I have a folder that contains multiple text files. I'm trying to split all text files at 10000 line per file while keeping the base file name i.e. if filename1.txt contains 20000 lines the output will be filename1-1.txt (10000 lines) and filename1-2.txt (10000 lines).

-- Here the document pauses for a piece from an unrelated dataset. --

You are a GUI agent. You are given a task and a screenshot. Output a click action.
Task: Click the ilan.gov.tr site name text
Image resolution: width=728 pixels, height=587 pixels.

I tried to use split -10000 filename1.txt
but this is not keeping the base filename and i have to repeat the command for each text file in the folder. I also tried doing for f in *.txt; do split -10000 $f.txt; done
. This didn't work too.
Any idea how can i do this? Thanks.
for f in filename*.txt; do split -d -a1 -l10000 --additional-suffix=.txt "$f" "${f%.txt}-"; done
Or, written over multiple lines:
for f in filename*.txt
do
split -d -a1 -l10000 --additional-suffix=.txt "$f" "${f%.txt}-"
done
How it works:
-d
tells split
to use numeric suffixes
-a1
tells split
to start with only single digits for the suffix.
-l10000
tells split
to split every 10,000 lines.
--additional-suffix=.txt
tells split
to add .txt
to the end of the names of the new files.
"$f"
tells split
the name of the file to split.
"${f%.txt}-"
tells split
the prefix name to use for the split files.
Example
Suppose that we start with these files:
$ ls
filename1.txt filename2.txt
Then we run our command:
$ for f in filename*.txt; do split -d -a1 -l10000 --additional-suffix=.txt "$f" "${f%.txt}-"; done
When this is done, we now have the original files and the new split files:
$ ls
filename1-0.txt filename1-1.txt filename1.txt filename2-0.txt filename2-1.txt filename2.txt
Using older, less featureful forms of split
If your split does not offer --additional-suffix
, then consider:
for f in filename*.txt
do
split -d -a1 -l10000 "$f" "${f%.txt}-"
for g in "${f%.txt}-"*
do
mv "$g" "$g.txt"
done
done
No need for shell loops, just one simple awk command does it for all files:
awk 'FNR%1000==1{if(FNR==1)c=0; close(out); out=FILENAME; sub(/.txt/,"-"++c".txt)} {print > out}' *